• **Document text**:
··········

The beauty of fractals

A friend of mine told me a few years ago that instead of a classic desktop background, he prefers a fractal image. I had no idea what a fractal is and I didn't give it to much attention. After a while I saw a book about fractals. The colorful drawings on the cover drew my attention :) I started to read it and I remained astonished. The complexity that a simple mathematical function can generate and the beauty of the designs that can come out of that left me speechless. I afterwards realized that I knew the principles of how a fractal works long before. Ever heard of "recursive"? It's a programming term used when a function calls on itself. That's mainly how fractals work. They repeat the same function a number of given times or, if you wish, an infinite number of times. But that will most surely crash your computer eventually. This way the pattern it draws is the same every time, but the position, size, direction, color or other attributes it has may differ.

So what is the definition of a fractal anyway? Well, according to Wikipedia, a fractal is "a rough or fragmented geometric shape that can be subdivided in parts, each of which is (at least approximately) a reduced-size copy of the whole". Got that? To put it simple, if you zoom in on a portion of a fractal, no matter how many times, you see approximately the same pattern, over and over again. Voila. The best graphical representation of infinity.

The term of "fractal" was given by BenoƮt B. Mandelbrot, also known as the "father of fractal geometry". One of the most popular fractals bears his name, the Mandelbrot set.

··········

[Stored entries]
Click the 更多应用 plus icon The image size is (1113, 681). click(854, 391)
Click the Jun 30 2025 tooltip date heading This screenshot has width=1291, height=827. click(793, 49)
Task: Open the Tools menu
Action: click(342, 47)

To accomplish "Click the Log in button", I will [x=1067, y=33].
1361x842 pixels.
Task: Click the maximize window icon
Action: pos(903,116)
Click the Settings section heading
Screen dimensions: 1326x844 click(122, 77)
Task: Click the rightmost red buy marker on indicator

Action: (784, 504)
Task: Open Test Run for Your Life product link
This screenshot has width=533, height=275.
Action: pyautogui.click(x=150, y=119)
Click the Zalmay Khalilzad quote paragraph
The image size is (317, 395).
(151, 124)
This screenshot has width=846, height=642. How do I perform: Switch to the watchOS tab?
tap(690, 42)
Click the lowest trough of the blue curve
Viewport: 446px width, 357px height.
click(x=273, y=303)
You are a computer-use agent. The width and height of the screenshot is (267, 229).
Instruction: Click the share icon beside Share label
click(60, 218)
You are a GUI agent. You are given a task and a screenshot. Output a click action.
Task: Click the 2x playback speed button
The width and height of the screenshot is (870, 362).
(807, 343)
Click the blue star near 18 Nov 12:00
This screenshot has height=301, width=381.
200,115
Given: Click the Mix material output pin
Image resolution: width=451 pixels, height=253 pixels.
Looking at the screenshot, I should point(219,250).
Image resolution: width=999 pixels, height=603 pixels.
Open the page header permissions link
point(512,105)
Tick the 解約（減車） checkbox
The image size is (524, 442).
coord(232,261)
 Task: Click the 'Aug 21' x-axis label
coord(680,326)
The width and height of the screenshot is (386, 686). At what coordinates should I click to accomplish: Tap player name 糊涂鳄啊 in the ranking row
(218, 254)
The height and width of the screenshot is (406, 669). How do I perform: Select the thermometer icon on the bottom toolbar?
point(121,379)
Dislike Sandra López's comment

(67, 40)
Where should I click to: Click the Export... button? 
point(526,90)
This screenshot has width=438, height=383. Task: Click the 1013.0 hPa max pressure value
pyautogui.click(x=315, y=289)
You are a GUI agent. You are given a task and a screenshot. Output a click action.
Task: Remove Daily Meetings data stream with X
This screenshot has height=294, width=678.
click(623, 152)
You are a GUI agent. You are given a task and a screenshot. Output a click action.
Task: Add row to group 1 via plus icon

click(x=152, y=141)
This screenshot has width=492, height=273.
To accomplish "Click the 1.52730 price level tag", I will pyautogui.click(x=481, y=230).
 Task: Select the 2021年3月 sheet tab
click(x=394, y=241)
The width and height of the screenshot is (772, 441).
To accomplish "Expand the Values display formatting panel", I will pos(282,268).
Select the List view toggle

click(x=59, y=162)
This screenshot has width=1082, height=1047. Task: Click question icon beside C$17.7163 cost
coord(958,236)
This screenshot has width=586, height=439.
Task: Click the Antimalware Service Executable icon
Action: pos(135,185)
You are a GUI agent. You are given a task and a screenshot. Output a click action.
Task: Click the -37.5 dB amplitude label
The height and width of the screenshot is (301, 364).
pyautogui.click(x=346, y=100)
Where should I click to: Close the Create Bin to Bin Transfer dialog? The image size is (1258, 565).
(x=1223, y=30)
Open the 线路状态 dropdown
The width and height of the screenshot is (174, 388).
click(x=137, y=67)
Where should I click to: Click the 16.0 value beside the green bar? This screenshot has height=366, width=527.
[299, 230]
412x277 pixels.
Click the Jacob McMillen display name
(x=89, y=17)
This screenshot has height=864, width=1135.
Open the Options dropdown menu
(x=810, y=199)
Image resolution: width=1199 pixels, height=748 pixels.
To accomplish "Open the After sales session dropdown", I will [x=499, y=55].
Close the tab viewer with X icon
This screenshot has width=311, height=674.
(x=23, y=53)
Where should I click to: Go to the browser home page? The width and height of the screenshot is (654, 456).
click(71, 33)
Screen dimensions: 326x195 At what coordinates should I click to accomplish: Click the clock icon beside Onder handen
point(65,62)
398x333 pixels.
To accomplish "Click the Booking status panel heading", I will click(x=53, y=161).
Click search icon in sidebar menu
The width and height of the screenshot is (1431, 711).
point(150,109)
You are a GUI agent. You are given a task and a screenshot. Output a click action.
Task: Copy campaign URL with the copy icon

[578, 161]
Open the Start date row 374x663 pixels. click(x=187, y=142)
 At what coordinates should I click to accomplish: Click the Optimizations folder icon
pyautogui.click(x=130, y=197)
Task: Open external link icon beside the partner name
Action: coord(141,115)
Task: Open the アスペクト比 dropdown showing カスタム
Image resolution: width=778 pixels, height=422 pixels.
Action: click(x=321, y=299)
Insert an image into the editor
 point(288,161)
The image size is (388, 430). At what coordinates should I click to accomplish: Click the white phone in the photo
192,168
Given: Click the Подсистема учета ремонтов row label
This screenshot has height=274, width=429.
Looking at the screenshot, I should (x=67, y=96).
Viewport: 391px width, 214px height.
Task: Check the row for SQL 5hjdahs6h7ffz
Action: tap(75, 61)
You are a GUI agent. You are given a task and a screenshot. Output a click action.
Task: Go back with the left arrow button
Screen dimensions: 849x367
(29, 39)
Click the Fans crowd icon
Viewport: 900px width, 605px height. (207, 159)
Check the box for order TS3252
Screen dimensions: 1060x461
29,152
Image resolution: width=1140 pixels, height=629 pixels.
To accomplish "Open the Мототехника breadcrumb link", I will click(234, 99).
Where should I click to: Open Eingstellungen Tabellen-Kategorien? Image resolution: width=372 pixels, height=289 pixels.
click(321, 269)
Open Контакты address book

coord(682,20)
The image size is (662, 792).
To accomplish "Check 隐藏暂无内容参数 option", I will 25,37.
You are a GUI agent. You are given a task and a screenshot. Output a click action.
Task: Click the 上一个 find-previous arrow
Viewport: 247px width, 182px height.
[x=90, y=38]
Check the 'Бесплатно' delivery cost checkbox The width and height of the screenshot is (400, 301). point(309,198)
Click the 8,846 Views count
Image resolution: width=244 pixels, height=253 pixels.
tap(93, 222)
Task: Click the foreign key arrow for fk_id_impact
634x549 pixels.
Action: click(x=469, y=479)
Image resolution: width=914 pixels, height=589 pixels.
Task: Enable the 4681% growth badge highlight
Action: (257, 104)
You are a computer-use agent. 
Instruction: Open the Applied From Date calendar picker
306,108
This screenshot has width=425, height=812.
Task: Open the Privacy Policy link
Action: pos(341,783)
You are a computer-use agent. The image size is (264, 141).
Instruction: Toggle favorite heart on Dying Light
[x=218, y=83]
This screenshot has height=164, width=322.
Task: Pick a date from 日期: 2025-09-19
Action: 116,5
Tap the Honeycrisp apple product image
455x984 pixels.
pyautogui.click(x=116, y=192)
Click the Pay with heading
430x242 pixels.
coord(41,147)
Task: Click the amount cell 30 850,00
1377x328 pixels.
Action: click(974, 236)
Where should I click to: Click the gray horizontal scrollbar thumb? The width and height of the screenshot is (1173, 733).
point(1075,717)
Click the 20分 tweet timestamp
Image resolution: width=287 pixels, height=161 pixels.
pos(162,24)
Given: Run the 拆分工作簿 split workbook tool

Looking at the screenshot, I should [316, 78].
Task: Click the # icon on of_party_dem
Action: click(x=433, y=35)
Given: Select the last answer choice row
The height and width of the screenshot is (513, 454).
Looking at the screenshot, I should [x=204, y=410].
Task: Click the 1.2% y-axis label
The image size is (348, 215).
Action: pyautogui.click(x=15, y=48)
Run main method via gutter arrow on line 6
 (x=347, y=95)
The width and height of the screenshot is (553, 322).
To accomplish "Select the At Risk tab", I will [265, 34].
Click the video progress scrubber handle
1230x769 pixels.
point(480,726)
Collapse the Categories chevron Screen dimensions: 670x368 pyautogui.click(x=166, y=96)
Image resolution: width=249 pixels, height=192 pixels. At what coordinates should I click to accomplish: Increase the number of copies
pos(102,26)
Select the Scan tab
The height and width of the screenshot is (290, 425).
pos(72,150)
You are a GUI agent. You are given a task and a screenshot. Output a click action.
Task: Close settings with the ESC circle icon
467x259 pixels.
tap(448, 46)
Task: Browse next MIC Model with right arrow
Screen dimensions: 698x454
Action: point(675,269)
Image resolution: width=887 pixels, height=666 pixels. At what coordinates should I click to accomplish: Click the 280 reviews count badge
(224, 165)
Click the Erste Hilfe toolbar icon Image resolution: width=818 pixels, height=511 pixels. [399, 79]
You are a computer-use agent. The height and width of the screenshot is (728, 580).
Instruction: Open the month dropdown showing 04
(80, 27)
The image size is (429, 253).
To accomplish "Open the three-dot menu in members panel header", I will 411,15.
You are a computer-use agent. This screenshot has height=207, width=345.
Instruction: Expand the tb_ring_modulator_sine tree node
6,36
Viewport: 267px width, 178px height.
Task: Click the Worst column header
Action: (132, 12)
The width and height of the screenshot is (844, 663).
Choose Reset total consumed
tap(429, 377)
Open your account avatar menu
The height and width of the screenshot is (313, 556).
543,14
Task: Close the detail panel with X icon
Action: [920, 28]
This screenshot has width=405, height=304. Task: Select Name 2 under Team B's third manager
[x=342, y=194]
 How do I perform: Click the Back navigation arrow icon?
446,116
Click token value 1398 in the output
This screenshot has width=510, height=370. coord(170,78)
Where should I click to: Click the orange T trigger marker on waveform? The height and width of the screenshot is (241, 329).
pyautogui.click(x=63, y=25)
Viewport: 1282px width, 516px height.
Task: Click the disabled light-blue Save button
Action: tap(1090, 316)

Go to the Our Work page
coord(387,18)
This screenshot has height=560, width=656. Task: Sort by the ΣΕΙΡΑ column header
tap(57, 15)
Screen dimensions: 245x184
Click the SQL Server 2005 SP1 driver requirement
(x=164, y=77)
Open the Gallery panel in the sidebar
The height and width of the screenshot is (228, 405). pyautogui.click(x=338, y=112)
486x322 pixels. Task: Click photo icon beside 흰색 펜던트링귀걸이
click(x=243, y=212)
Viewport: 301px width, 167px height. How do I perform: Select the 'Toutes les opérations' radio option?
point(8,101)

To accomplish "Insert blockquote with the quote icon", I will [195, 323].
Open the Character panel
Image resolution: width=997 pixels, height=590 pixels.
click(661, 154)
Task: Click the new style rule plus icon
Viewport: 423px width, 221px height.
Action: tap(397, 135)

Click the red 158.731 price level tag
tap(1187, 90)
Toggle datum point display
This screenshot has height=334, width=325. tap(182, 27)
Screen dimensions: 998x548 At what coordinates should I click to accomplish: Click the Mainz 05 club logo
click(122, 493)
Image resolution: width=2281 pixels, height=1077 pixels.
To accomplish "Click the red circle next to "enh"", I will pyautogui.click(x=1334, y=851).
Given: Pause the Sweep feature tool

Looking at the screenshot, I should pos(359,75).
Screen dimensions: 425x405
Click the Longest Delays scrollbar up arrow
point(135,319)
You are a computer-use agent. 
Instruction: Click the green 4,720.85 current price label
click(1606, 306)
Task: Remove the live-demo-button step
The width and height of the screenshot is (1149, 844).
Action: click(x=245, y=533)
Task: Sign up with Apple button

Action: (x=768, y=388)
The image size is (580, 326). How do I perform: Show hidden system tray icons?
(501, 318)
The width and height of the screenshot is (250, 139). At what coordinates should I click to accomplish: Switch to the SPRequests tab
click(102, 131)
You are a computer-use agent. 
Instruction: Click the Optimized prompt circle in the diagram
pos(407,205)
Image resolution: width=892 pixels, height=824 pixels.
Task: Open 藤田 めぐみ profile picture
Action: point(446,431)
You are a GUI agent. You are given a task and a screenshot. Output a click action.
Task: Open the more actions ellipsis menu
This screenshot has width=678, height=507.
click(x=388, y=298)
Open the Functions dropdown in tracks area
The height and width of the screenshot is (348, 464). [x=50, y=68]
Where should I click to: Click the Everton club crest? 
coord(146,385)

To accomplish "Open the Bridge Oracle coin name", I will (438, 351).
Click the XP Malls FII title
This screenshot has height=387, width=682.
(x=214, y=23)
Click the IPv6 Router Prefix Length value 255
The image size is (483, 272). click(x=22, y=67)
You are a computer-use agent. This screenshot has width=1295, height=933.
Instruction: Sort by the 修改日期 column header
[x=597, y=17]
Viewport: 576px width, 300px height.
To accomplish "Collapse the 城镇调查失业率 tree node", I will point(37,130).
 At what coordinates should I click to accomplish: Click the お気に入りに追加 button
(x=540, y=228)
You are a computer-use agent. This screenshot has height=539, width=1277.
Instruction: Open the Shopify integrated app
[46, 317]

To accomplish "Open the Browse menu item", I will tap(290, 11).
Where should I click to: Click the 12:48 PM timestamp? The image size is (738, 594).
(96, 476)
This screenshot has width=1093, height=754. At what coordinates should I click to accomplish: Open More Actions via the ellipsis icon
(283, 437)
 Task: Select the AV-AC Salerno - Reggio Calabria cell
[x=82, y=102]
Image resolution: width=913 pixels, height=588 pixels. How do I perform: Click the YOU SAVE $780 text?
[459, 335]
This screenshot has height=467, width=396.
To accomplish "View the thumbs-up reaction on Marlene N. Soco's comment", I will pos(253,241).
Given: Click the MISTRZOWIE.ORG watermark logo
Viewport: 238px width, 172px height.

··········

• **Your objective**: Pick up the piece on the beauty of fractals after its last sentence and continue it. These entries were taken from a separate source.

• **Output for this exercise**:
Fractals also seem to be present in nature, but they are an approximate and finite form. You can find them in clouds, snow flakes, crystals, lightning, ferns, broccoli, cauliflower and even blood vessels.

But what are they good for, other than beautiful and colorful graphics? They're good for a lot of things. The fact that nature uses them in so many situations proves that a fractal is something that offers great advantages. But they are also used in domains such as art(computer generated, African art, painting), signal and image compression, seismology, computer and video game design, medicine and so many others.

The fractals have been around for such a long time and people have come across constantly. Thanks to the introduction of computers, they are now more accessible to everyone and a real science has developed to study and better understand them. This way we'll see them applied in more and more areas. The possibilities that they offer are endless.


Caenwyr said...

I don't believe you answered your own question: Wat are fractals good for anyway? They're beautiful, that's right, and they're used a lot, but what exactly is the use of fractals? In what way are they used, how do they make life easier?

Stelian Andrei said...

Luckily I'm subscribed to comments on my own blog, otherwise I wouldn't have seen this one. I haven't paid much attention to The Yoboo lately.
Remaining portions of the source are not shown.